• MATERIAL SUPPLIED
------------------------------
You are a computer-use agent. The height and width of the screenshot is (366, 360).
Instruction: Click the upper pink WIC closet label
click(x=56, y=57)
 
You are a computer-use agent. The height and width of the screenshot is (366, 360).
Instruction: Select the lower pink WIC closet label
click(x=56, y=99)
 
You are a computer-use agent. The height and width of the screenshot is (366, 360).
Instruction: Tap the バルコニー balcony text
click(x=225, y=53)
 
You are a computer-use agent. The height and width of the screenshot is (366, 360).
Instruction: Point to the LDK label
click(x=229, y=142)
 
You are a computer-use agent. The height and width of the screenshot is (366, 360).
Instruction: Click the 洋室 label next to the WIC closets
------------------------------
• WHAT TO PRODUCE
Convert the lines above into a JSON list of strings, with one string for each line and the blank lines omitted.

• RESULT
[
  "You are a computer-use agent. The height and width of the screenshot is (366, 360).",
  "Instruction: Click the upper pink WIC closet label",
  "click(x=56, y=57)",
  "You are a computer-use agent. The height and width of the screenshot is (366, 360).",
  "Instruction: Select the lower pink WIC closet label",
  "click(x=56, y=99)",
  "You are a computer-use agent. The height and width of the screenshot is (366, 360).",
  "Instruction: Tap the バルコニー balcony text",
  "click(x=225, y=53)",
  "You are a computer-use agent. The height and width of the screenshot is (366, 360).",
  "Instruction: Point to the LDK label",
  "click(x=229, y=142)",
  "You are a computer-use agent. The height and width of the screenshot is (366, 360).",
  "Instruction: Click the 洋室 label next to the WIC closets"
]